Bigger Pie

The industry can grow by taking business from the government, Ibrahim said. U.S. programs, led by the Federal Housing Administration, accounted for about a quarter of the market in 2005 through 2007, according to data from Inside Mortgage Finance.

As private companies retreated in the crisis, the proportion of insured loans backed by the FHA and Department of Veterans Affairs reached almost 85 percent in 2009. The figure fell to 63 percent in the three months ended June 30.

“Everybody has an opportunity to get bigger because the whole size of the pie will get bigger with the FHA pullback,” Ibrahim said.

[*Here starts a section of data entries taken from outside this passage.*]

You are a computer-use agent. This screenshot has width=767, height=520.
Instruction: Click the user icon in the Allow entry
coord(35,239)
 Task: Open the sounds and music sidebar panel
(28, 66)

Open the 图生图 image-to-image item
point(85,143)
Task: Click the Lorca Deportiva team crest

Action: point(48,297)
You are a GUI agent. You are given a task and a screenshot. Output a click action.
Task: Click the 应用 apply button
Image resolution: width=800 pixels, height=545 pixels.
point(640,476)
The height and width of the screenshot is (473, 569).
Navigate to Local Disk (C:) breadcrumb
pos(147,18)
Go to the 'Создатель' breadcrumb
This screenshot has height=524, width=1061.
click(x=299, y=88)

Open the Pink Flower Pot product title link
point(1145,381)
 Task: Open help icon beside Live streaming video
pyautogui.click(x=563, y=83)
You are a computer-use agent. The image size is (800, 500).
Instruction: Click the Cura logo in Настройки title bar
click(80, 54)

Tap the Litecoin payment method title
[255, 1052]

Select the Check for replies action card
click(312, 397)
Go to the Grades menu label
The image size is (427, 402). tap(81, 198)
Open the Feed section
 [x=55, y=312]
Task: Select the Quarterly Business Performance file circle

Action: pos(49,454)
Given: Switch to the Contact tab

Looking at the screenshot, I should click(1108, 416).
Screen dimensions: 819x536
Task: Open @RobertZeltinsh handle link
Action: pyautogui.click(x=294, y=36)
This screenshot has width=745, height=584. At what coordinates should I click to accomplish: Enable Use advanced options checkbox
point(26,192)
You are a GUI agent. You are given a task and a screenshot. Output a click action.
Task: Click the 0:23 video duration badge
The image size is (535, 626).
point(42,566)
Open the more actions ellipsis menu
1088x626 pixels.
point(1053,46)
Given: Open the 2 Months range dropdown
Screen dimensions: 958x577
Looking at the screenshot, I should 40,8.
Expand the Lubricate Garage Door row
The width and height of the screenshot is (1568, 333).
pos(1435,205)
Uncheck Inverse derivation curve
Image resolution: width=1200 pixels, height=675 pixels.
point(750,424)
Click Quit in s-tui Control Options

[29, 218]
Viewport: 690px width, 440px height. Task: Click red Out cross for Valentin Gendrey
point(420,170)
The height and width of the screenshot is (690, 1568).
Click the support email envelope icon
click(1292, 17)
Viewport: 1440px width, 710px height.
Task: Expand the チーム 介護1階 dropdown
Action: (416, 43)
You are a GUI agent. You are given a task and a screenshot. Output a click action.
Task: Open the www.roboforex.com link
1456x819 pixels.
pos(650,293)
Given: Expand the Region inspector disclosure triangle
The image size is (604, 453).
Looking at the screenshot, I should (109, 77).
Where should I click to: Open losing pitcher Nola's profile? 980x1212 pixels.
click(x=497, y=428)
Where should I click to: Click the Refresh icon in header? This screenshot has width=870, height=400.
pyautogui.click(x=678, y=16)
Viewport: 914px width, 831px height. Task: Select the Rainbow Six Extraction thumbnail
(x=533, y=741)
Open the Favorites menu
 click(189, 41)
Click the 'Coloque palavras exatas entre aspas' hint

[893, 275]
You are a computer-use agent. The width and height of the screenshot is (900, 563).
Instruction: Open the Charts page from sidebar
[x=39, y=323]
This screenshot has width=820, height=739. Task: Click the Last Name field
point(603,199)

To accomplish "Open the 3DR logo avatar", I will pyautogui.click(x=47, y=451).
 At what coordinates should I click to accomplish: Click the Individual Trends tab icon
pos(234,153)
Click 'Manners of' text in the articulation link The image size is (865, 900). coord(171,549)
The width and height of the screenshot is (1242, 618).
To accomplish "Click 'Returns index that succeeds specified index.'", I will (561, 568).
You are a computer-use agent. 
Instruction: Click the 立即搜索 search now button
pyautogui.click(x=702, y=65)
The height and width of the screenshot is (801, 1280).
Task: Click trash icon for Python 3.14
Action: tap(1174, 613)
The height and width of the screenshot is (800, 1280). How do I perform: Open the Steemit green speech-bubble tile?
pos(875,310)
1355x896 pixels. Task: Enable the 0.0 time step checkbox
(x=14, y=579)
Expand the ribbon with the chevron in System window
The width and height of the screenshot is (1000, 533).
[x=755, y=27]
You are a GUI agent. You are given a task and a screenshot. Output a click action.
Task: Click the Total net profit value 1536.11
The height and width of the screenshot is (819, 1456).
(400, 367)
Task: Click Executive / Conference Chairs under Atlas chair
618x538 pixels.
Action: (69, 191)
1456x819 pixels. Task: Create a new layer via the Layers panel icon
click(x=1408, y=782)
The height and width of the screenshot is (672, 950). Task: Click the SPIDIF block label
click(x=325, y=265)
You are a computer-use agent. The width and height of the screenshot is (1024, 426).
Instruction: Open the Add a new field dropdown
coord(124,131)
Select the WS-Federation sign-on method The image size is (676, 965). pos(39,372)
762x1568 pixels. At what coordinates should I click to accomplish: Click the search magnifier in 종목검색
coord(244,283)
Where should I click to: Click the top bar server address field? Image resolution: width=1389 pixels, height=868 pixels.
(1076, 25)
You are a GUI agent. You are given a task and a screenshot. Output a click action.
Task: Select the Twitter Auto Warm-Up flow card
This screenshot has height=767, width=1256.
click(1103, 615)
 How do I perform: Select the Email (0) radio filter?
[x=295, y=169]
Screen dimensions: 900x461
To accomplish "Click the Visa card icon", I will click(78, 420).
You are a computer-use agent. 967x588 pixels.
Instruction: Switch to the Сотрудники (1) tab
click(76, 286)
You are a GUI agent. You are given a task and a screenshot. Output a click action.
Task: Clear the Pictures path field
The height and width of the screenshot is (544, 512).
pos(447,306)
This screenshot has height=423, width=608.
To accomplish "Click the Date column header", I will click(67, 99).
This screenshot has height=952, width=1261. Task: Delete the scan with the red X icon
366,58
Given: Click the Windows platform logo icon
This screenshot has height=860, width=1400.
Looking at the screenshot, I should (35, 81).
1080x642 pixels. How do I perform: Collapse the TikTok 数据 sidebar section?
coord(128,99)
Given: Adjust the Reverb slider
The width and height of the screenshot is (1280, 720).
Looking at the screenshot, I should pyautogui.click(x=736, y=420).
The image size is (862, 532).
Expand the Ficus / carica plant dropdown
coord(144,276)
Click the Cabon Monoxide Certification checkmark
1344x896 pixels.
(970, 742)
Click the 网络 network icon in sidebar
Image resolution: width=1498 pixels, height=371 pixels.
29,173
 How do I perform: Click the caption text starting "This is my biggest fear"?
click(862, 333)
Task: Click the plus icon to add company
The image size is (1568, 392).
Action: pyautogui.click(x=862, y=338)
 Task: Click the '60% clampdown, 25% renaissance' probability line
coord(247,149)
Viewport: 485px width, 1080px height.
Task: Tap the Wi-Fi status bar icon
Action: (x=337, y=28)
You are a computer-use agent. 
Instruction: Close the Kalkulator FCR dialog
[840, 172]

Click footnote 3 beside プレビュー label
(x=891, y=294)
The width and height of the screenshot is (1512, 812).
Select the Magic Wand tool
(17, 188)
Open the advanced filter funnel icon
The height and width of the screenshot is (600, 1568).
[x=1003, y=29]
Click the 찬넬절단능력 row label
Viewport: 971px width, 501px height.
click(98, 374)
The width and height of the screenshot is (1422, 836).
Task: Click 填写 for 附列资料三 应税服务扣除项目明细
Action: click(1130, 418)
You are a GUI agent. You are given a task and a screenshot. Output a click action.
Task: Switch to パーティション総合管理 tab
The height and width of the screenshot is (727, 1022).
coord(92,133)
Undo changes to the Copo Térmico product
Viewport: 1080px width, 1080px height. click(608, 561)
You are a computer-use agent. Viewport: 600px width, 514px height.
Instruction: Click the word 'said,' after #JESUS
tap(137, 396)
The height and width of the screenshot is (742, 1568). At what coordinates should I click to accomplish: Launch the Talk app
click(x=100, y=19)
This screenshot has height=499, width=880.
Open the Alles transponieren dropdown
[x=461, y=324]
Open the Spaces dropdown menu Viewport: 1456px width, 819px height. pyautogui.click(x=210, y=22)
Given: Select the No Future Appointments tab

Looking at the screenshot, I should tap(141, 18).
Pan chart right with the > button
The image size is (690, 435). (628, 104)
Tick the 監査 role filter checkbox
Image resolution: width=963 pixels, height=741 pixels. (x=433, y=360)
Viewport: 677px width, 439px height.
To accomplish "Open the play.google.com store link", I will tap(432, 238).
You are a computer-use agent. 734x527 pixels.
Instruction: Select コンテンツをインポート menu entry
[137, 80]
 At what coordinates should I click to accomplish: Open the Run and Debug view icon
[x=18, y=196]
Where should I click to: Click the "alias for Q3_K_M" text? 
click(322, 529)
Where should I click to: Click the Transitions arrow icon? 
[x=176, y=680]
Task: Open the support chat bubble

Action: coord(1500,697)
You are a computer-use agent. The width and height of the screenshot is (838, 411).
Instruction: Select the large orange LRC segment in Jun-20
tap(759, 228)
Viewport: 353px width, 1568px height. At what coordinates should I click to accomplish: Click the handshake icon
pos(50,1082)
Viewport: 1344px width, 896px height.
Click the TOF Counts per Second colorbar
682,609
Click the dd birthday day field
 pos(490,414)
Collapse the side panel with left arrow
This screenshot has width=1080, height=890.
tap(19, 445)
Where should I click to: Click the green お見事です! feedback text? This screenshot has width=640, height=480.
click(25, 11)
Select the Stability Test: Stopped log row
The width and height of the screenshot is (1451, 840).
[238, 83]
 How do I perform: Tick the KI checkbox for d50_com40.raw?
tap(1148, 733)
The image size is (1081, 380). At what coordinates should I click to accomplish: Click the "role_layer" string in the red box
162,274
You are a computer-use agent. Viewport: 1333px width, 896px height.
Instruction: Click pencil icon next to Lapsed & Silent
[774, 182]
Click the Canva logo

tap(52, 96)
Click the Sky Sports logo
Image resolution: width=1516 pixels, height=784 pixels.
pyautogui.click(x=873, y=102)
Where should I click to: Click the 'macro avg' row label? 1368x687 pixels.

Insurers including Genworth Financial Inc. and Milwaukee- based MGIC also have been loosening terms to bring in more business as home prices rise.

“There’s a lot more capital, there’s a lot more competition for each loan,” said Jason Stewart, an analyst at Compass Point Research & Trading LLC. “It’s going to start impacting returns.”

15% Return

Essent said in the filing that it targets an unlevered return on capital of 15 percent on new coverage, after taxes.

Profit was $30.8 million at Essent in the first six months of 2013, compared with a loss of $12.5 million in the same period of 2012. MGIC posted net income of $12.4 million in the second quarter, its first profitable period since 2010, while Radian recorded a loss in the quarter tied to investments. Genworth’s U.S. mortgage insurer was profitable in the six months ended June 30. That’s the first time it recorded a half- year profit since 2007.

Competition is good for the industry, said Donna DeMaio, United Guaranty’s CEO, in an e-mailed statement. She declined to comment on Essent.